The NO cascade, eNOS location, and microvascular permeability

Abstract

The nitric oxide (NO) cascade and endothelial NO synthase (eNOS) are best known for their role in endothelium-mediated relaxation of vascular smooth muscle. Activation of eNOS by certain inflammatory stimuli and enhanced NO release have also been shown to promote increased microvascular permeability. However, it is not entirely clear why activation of eNOS by certain vasodilatory agents, like acetylcholine, does not affect microvascular permeability, whereas activation of eNOS by other inflammatory agents that increase permeability, like platelet-activating factor, does not cause vasodilation. In this review, we discuss the evidence demonstrating the role of eNOS in the elevation of microvascular permeability.

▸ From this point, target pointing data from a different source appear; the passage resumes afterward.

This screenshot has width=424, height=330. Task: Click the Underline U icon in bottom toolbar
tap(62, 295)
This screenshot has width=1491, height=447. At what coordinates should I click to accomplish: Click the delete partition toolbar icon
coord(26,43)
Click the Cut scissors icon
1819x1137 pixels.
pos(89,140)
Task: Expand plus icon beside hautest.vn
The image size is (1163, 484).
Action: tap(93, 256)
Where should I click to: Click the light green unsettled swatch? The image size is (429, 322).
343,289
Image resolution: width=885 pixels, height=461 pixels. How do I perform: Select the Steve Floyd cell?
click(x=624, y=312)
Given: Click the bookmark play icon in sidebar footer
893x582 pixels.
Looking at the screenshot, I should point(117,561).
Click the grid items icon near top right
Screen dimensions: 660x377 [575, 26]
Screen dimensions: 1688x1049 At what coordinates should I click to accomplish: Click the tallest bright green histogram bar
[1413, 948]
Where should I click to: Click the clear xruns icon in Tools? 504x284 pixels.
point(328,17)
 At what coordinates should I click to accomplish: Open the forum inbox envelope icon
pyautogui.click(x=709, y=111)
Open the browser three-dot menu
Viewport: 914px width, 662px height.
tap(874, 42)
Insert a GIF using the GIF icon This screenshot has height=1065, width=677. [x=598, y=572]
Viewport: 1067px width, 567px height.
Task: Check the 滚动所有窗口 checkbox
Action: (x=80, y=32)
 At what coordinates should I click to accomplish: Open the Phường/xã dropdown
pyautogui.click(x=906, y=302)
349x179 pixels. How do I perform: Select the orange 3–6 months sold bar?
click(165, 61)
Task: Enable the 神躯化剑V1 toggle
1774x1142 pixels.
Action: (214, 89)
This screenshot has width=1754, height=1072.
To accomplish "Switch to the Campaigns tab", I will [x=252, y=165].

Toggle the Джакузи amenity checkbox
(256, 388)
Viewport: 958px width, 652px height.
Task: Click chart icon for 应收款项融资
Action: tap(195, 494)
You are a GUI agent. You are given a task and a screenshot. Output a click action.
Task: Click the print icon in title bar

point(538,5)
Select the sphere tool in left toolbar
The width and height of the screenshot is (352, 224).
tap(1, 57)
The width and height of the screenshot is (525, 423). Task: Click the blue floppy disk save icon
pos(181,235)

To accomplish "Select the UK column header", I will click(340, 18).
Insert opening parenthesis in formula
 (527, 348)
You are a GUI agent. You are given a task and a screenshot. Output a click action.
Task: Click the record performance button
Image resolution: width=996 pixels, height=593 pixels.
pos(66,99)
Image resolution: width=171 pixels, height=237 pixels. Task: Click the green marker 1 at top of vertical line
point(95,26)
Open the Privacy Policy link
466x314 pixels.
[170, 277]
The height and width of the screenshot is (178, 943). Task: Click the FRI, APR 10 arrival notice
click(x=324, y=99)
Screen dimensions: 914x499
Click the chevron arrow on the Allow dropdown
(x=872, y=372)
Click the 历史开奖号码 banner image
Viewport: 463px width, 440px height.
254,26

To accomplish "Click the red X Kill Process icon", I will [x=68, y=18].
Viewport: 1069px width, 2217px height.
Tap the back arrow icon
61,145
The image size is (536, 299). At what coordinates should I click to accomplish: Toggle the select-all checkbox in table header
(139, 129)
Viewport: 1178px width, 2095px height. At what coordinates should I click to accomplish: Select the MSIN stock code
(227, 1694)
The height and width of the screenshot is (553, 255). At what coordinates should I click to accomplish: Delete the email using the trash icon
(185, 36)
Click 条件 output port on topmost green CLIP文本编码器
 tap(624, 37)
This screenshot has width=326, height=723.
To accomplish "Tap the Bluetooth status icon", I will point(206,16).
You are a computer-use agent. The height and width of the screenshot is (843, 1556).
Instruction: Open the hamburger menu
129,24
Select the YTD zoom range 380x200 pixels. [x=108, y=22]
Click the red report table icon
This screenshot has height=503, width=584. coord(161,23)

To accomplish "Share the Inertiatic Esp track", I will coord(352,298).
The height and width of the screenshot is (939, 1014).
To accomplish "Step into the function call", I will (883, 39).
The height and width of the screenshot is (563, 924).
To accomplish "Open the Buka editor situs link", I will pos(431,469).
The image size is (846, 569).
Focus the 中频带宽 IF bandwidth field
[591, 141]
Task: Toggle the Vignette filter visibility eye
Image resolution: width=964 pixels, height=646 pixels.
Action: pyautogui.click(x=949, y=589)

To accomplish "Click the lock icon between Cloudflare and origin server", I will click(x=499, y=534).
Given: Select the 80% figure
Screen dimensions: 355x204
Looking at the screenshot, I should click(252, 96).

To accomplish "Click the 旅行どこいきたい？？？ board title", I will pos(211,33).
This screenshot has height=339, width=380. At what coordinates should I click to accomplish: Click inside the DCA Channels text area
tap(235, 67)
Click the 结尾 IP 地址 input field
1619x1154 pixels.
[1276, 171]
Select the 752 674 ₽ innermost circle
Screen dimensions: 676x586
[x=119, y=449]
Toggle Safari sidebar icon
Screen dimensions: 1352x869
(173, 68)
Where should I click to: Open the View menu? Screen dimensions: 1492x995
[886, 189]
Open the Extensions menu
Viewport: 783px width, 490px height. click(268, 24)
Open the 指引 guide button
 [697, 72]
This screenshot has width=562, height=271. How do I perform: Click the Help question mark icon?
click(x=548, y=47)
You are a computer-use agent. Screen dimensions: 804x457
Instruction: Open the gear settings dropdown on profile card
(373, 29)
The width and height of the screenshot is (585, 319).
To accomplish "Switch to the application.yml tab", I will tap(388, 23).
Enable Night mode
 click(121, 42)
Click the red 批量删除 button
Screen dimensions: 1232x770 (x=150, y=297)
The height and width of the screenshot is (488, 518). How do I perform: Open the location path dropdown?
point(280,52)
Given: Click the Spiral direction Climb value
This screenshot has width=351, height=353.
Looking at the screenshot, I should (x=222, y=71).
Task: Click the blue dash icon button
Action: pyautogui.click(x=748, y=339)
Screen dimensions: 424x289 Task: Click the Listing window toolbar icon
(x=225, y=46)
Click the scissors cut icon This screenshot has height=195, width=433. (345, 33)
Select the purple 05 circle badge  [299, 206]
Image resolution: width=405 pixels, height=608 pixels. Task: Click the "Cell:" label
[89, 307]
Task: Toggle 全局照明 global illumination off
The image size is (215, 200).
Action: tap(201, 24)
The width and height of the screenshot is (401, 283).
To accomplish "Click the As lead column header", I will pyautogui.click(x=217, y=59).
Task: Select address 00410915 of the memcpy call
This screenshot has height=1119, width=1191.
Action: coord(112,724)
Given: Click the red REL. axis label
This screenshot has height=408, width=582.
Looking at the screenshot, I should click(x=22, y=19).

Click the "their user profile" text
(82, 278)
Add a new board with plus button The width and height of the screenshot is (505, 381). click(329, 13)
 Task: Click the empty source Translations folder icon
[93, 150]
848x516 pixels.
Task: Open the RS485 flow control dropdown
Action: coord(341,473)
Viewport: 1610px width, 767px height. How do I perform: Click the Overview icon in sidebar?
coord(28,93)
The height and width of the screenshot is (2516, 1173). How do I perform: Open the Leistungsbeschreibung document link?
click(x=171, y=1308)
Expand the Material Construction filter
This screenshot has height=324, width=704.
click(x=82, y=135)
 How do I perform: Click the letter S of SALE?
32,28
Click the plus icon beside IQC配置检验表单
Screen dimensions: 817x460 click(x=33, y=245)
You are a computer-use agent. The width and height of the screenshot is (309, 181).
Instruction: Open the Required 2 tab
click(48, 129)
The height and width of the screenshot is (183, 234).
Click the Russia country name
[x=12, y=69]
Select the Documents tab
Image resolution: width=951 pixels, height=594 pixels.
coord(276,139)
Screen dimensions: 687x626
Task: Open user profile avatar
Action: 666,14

We also examine the relative importance of eNOS phosphorylation and localization in its function to promote elevated microvascular permeability as well as emerging topics with regard to eNOS and microvascular permeability regulation.

Figure 1

Simplified scheme of pro-inflammatory signal transduction pathways leading to eNOS activation and endothelial hyperpermeability. Binding of pro-inflammatory agonists to their receptors activates a myriad of intracellular second messengers, leading to release of calcium from intracellular stores, PKC activation, Akt/PKB activation, and ERK-1/2 activation. The overall result is a functional state favouring changes in phosphorylation state of eNOS and elevated production of NO and increased permeability of the microvascular barrier. Several elements of the overall signalling paradigm remain elusive, such as the downstream effectors linking eNOS-derived NO to changes in the cytoskeleton and intercellular junctions that produce the hyperpermeable state, the precise role of the balance between cGMP and cAMP [via phosphodiesterases (PDE)] in permeability regulation. The mechanisms involved in the restoration of basal permeability and/or promotion of enhanced barrier integrity are represented by the Epac/Rap1 pathway.

Figure 2

Putative mechanisms by which eNOS-derived NO causes increased microvascular permeability. A logical sequence supported by experimental data is proposed. (1) During a non-inflammatory state, eNOS is associated with caveolin-1 (depicted as a hairpin) and localized primarily in caveolae at the plasma membrane. (2) Activation of EC by pro-inflammatory signals causes caveolae to pinch off the plasma membrane. Scission of caveolae from the membrane leads to eNOS internalization into the cell. (3) Within the cell, eNOS dissociates from caveolin-1 and may undergo phosphorylation. (3′A) It is also possible that eNOS may dissociate from the caveolar membranes. (4) The combination of activation of eNOS by calcium–calmodulin, dissociation of eNOS from caveolin-1 and eNOS phosphorylation significantly increases the production of NO by eNOS. (5) NO then can bind intracellular target(s) that remain to be identified, which produce signals that (6) alter the junctional proteins between EC and increase microvascular permeability.